Which lines in the entries below contain the string "pixels"? Copy each of those lines in full.
........
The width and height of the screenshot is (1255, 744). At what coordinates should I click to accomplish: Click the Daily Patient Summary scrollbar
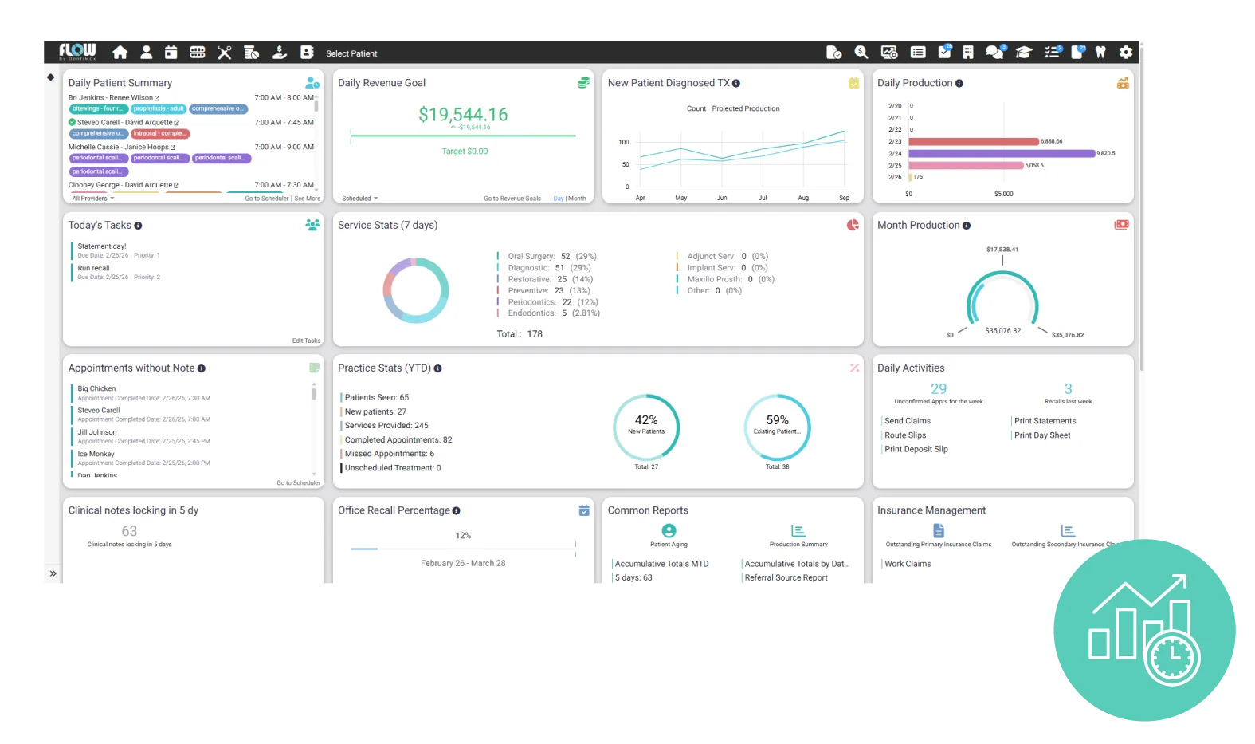point(316,105)
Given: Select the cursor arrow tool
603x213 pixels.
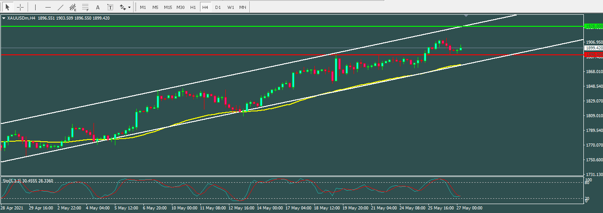Looking at the screenshot, I should [7, 7].
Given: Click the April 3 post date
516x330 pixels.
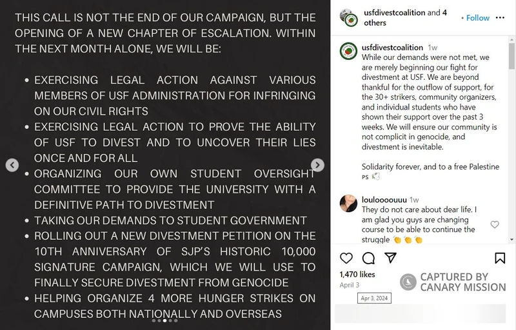Looking at the screenshot, I should point(349,285).
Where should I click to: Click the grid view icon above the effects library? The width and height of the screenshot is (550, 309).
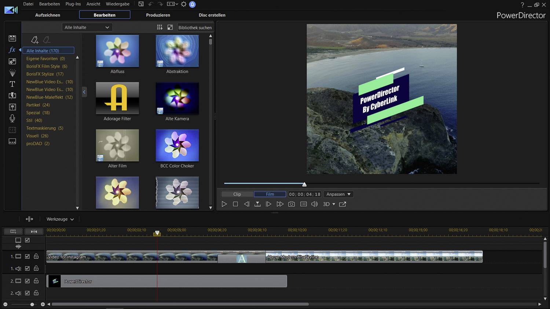(160, 27)
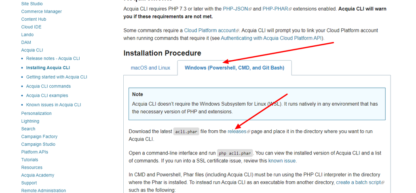
Task: Click the known issue link
Action: 282,161
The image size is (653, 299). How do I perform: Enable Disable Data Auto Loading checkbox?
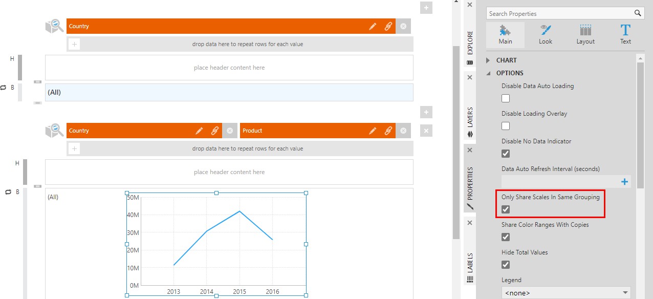(506, 98)
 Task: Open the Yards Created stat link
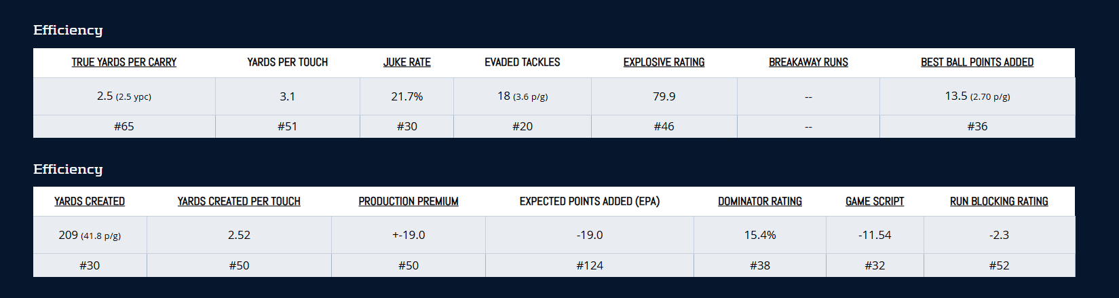pos(90,202)
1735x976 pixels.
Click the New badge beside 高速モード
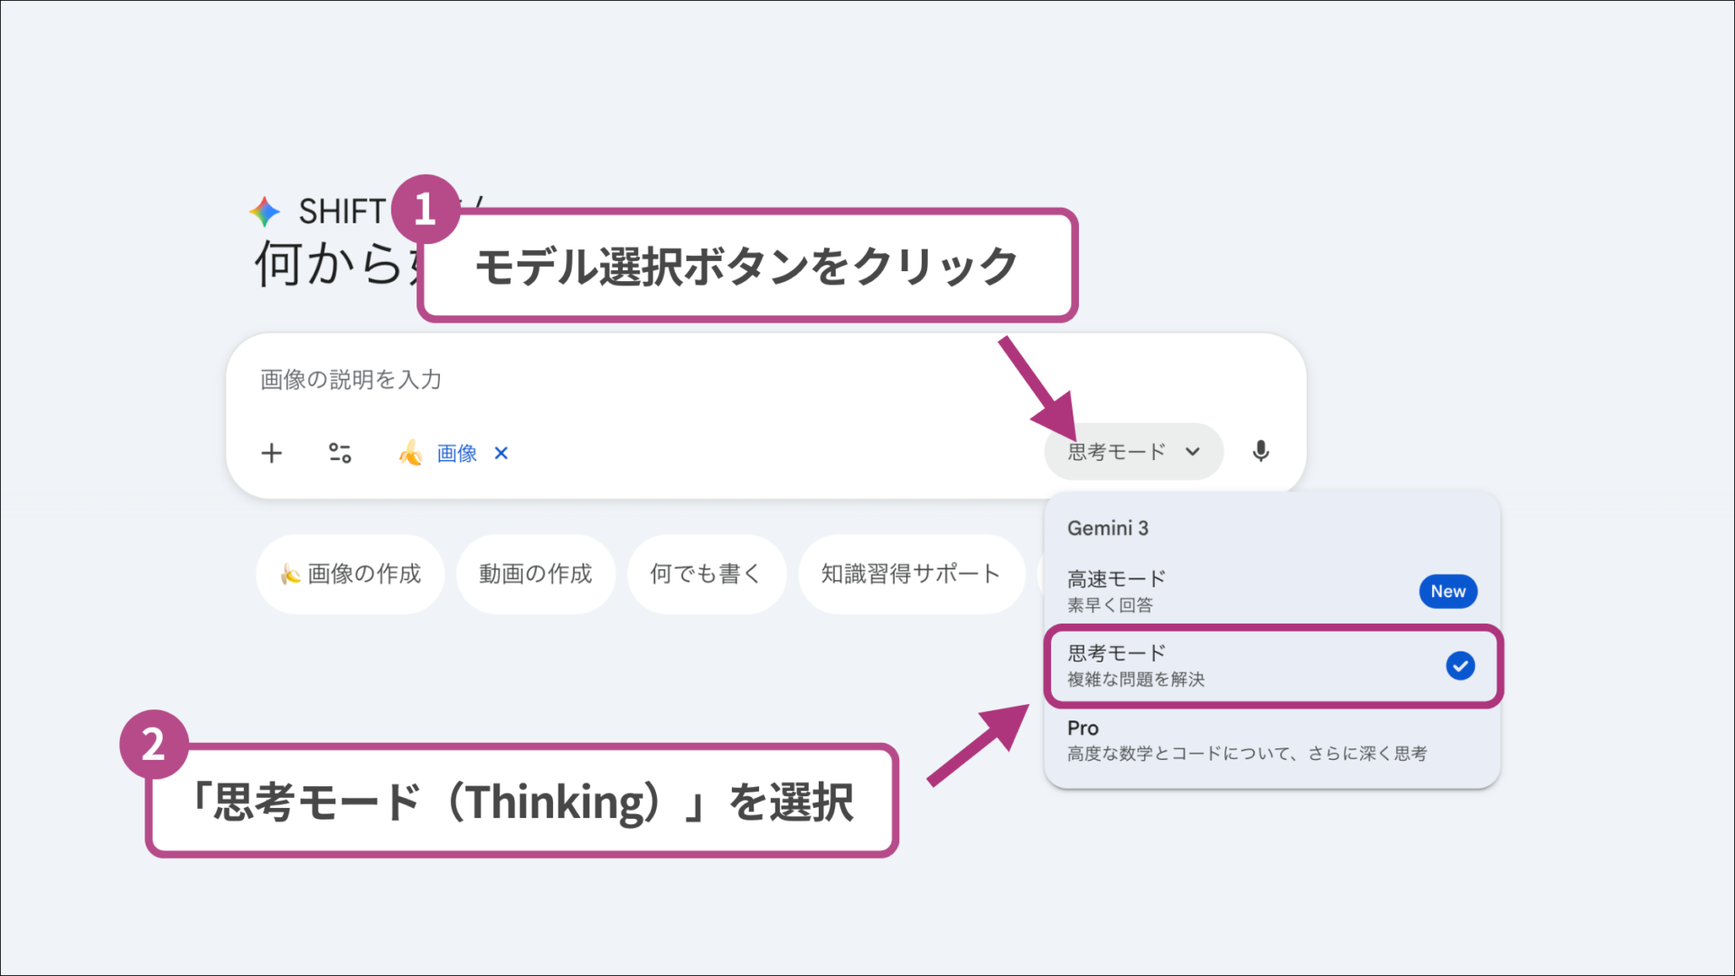pyautogui.click(x=1448, y=591)
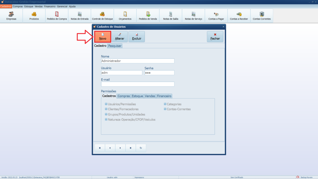Open Pedidos de Compra module
Viewport: 318px width, 179px height.
coord(57,16)
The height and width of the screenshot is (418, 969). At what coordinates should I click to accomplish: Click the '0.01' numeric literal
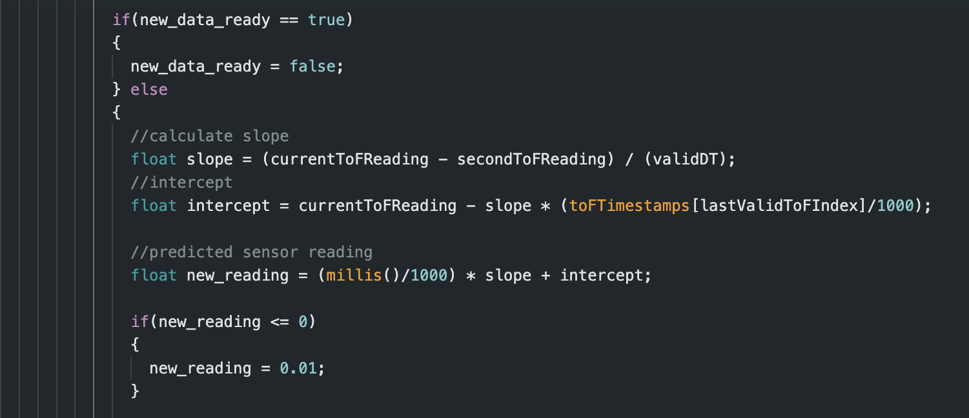point(298,368)
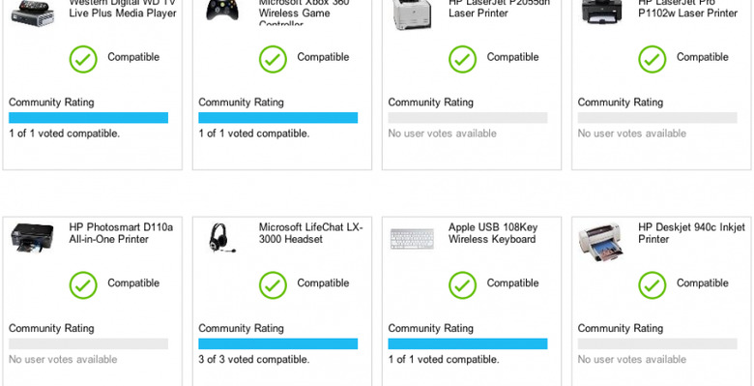
Task: Click '1 of 1 voted compatible' under Apple keyboard
Action: tap(444, 360)
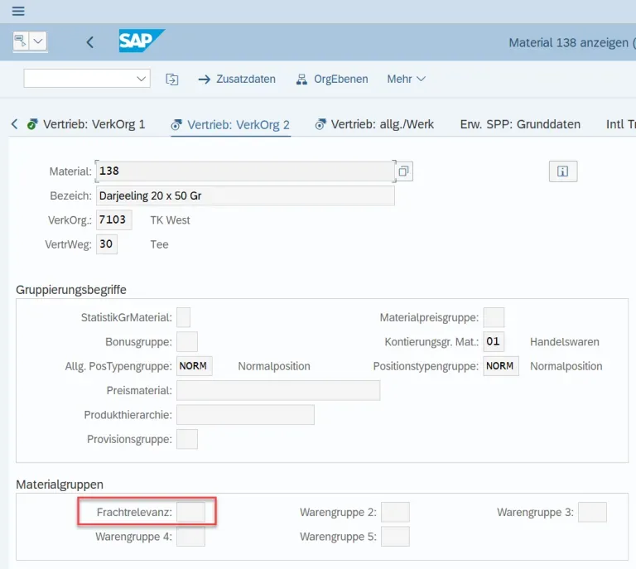Click the copy icon beside Material field
The image size is (636, 569).
click(403, 171)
........
Full response.
603x213 pixels.
516x330 pixels.
1735x976 pixels.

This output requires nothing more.